* _Instructions to follow_: Write out, word for word, the lines starting at the one containing "first product thumbnail" and ending at the one containing "click(1067, 581)", including both of those lines.

===== Data to process

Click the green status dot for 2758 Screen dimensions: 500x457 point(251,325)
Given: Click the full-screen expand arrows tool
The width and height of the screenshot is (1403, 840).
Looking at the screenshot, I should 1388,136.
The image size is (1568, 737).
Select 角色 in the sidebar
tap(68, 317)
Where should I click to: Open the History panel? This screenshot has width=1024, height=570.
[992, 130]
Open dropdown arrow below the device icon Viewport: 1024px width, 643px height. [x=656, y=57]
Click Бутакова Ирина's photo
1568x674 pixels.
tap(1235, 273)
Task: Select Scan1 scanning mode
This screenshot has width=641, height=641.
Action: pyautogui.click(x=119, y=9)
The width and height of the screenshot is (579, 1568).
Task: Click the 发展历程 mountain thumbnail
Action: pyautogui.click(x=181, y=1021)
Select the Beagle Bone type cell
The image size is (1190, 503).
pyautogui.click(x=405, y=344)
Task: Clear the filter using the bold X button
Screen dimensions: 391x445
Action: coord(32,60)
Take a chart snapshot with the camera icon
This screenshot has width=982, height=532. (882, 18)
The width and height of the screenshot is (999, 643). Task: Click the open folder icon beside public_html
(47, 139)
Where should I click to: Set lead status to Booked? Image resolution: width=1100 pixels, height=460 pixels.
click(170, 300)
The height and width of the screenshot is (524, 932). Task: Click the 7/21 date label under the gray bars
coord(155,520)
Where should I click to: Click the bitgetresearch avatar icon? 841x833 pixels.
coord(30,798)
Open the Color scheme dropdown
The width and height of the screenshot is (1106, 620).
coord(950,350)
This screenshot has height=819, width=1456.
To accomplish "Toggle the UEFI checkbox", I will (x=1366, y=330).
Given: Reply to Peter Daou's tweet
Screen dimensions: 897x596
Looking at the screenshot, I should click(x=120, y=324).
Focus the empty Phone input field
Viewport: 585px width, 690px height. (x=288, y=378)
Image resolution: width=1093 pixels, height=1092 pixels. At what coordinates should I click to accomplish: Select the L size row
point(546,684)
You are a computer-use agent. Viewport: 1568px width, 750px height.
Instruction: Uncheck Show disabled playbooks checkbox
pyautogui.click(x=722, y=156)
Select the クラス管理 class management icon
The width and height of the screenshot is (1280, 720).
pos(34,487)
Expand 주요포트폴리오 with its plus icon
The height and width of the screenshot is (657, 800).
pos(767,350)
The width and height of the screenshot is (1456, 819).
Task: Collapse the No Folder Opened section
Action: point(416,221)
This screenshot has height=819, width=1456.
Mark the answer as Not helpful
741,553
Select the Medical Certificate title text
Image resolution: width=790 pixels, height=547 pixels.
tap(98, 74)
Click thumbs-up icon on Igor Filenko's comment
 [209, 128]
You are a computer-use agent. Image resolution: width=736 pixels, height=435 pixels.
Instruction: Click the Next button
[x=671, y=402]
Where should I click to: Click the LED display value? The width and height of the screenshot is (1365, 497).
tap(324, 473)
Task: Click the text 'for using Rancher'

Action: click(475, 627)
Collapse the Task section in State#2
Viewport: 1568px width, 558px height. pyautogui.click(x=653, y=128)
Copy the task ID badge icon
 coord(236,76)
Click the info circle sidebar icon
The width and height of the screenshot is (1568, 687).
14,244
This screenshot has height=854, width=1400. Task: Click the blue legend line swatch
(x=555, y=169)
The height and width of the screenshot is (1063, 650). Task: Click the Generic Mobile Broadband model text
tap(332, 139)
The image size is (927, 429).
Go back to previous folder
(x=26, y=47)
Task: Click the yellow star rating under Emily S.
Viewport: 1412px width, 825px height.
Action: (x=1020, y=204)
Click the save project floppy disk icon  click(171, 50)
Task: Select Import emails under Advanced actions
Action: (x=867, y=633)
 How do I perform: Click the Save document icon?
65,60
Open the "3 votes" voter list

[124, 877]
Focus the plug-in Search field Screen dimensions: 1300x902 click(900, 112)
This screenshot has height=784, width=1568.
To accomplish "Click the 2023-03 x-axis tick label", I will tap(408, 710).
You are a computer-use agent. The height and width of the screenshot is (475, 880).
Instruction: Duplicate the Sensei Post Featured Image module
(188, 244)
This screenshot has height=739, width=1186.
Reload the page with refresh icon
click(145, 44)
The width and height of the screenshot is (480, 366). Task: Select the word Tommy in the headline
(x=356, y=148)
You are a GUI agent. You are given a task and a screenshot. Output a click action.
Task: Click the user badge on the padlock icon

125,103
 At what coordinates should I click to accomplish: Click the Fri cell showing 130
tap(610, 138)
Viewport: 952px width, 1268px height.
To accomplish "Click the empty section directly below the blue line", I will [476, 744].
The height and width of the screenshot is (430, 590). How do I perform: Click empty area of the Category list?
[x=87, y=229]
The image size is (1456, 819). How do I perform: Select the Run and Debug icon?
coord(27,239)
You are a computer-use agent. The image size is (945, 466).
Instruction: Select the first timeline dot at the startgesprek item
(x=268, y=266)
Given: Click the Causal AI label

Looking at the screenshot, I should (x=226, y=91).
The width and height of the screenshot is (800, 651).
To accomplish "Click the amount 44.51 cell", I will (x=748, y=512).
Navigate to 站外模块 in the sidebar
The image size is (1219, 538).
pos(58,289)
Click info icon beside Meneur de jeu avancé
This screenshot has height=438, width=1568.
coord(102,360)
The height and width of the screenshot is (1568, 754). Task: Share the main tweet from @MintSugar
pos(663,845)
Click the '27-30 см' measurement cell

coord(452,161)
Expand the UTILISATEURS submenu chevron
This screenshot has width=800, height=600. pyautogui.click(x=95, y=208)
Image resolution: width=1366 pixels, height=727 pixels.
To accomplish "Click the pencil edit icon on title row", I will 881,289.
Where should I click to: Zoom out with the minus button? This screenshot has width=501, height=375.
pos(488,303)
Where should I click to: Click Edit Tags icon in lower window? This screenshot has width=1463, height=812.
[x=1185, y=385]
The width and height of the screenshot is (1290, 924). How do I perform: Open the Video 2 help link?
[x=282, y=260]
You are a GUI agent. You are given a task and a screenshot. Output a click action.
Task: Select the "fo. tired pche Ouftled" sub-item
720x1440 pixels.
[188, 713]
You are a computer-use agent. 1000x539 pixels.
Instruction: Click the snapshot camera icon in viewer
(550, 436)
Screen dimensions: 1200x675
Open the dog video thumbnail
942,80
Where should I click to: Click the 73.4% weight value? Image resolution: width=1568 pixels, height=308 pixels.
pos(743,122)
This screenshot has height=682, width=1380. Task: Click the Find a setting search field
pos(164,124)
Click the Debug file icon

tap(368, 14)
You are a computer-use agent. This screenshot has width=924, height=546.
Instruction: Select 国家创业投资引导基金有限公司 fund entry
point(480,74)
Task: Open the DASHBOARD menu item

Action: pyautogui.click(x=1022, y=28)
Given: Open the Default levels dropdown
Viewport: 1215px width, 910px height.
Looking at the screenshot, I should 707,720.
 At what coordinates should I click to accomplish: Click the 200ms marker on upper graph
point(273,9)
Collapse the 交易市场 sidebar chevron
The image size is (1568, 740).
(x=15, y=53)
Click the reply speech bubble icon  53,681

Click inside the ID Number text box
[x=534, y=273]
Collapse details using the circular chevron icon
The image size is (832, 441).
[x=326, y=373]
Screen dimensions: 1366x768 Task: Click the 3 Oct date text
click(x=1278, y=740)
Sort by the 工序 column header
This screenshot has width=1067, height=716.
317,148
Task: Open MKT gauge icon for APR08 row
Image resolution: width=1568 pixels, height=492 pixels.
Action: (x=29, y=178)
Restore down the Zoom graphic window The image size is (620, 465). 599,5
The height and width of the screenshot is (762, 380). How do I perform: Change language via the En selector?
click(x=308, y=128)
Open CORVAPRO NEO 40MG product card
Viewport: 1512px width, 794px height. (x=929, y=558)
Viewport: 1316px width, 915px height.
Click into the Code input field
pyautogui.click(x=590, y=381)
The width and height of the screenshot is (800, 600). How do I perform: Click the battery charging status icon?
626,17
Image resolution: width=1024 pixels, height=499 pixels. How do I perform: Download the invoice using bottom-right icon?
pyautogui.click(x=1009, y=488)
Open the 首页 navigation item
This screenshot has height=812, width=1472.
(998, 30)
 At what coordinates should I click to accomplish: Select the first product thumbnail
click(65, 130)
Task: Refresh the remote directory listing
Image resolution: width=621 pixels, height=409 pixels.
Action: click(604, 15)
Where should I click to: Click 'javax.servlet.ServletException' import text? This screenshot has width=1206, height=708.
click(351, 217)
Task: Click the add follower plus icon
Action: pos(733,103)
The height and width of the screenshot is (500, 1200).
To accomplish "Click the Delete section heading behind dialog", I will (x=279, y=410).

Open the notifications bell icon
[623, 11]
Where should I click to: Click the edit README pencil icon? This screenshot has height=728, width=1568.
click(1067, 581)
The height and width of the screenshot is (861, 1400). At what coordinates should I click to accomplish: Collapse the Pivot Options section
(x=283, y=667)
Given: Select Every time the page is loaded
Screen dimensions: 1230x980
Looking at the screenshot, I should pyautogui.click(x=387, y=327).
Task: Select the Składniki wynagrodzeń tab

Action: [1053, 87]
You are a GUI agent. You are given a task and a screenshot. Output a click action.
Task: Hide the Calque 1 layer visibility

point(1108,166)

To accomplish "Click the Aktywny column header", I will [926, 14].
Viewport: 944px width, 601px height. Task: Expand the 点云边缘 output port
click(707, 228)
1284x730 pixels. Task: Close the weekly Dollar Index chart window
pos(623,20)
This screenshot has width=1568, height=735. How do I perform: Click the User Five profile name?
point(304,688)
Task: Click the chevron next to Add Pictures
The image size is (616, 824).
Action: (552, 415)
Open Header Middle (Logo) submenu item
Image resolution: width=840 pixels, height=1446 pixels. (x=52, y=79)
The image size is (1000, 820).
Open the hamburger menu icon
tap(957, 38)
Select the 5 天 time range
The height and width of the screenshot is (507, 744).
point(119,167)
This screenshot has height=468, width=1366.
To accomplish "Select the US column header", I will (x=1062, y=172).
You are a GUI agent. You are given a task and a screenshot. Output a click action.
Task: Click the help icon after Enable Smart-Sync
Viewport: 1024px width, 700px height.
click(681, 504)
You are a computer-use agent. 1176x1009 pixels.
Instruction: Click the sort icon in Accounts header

==========

* _Exercise solution_:
 At what coordinates should I click to accomplish: Select the first product thumbnail
click(65, 130)
Task: Refresh the remote directory listing
Image resolution: width=621 pixels, height=409 pixels.
Action: click(604, 15)
Where should I click to: Click 'javax.servlet.ServletException' import text? This screenshot has width=1206, height=708.
click(351, 217)
Task: Click the add follower plus icon
Action: pos(733,103)
The height and width of the screenshot is (500, 1200).
To accomplish "Click the Delete section heading behind dialog", I will (x=279, y=410).

Open the notifications bell icon
[623, 11]
Where should I click to: Click the edit README pencil icon? This screenshot has height=728, width=1568.
click(1067, 581)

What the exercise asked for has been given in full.